One potential limitation of SNP randomization might be that the independent SNP sampling may not preserve the linkage disequilibrium among SNPs and the correlation structures among functionally related genes. In our own experience, this potential problem can be overcome by increasing the number of randomization times. The larger the number of permutation, the more accurate the null distribution will be, and thus more truly reflect the distribution of enrichment of gene-phenotype association signals by random. Actually, it can be seen from the results of our empirical dataset (see Fig. 4), where q S values determined from SNP permutation (100,000 randomizations) is highly correlated with those from sample permutation (1,000 randomizations). Based on our application, over 50,000 SNP permutations will produce relatively stable null distribution for significance determination (The results, not shown, of 50,000, 100,000 and 150,000 SNP permutations were almost the same).

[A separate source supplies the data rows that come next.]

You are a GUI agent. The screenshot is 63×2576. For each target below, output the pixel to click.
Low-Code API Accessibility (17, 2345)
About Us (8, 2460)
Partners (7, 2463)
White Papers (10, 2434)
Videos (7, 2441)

Recently, two new algorithms were proposed for pathway analysis of GWAS [7, 8]. Yu et al. proposed one algorithm based on adaptive rank truncated product statistic to combine evidence of associations over different SNPs/genes within a pathway [7]. O'Dushlaine et al. proposed the other algorithm which constructs a ratio of significant SNPs to all SNPs within a pathway and compares this ratio to a distribution of ratios based on permutations [8]. Both methods employed sample permutation for assessment of the significance of tested pathways. It is possible to integrate our proposed SNP permutation strategy into their pathway analysis methods in the context of GWAS.

Conclusion

We report here a SNP permutation scheme that is capable of effectively approximating a comprehensive null distribution to determine statistical significance, which will greatly facilitate pathway-based analysis for genome-wide data. With the improved performance and the implementation of our new SNP permutation strategy, pathway-based GWAS approach becomes more attractive and can be more broadly applied to genome-wide association datasets. Along with single marker/gene based analysis, pathway-based GWAS will enhance our understanding of pathogenesis of complex disorders.